WHAT YOU ARE ASKED TO DO: Among the lines below, take the one holding "header icon button", the one holding "Click the Dashboard home icon", and all lines between them. Set them down exactly.

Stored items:
##########

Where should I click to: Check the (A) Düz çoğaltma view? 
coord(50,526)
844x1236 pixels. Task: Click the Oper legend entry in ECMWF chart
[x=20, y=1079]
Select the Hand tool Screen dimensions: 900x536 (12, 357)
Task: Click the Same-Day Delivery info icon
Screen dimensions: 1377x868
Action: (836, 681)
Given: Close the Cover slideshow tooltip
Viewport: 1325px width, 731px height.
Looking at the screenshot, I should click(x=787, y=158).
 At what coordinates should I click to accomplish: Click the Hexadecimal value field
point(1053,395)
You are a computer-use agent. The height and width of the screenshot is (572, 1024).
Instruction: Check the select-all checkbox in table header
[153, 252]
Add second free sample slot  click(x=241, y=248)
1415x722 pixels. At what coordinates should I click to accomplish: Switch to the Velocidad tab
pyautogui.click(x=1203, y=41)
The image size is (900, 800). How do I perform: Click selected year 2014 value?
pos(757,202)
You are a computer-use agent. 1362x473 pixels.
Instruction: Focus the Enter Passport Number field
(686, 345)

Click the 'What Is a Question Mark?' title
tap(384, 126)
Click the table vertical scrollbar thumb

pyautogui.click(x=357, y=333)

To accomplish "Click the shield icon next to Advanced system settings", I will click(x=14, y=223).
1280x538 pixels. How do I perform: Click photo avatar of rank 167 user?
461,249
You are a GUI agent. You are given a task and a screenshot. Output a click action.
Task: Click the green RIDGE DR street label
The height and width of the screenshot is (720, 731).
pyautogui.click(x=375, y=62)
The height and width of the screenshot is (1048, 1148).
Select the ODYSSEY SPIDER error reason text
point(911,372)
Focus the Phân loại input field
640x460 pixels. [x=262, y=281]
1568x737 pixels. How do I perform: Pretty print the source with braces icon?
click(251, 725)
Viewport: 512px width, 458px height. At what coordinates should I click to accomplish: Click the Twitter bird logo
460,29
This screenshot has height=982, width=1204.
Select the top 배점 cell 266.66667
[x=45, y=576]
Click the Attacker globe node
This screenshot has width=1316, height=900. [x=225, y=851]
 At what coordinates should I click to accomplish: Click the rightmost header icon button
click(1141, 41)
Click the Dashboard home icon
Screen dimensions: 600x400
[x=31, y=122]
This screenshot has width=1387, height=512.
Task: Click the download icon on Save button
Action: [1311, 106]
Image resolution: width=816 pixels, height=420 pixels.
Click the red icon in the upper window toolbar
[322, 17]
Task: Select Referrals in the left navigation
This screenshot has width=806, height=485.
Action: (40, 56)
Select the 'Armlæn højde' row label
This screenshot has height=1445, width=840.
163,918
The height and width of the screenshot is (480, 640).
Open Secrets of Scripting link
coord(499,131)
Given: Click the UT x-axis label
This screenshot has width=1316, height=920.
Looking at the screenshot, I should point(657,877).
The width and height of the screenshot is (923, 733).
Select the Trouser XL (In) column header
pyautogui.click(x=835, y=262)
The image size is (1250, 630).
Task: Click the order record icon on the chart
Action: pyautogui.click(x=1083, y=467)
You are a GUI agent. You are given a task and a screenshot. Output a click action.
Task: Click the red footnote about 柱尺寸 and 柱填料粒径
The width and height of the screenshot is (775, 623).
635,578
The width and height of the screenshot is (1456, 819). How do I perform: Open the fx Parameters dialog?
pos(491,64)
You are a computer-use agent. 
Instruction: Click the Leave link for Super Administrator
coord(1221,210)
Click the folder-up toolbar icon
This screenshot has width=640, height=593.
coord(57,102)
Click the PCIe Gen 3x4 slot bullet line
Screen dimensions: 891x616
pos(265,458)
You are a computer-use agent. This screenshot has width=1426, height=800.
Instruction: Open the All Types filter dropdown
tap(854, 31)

##########

SOLUTION TO THIS PROBLEM:
 At what coordinates should I click to accomplish: Click the rightmost header icon button
click(1141, 41)
Click the Dashboard home icon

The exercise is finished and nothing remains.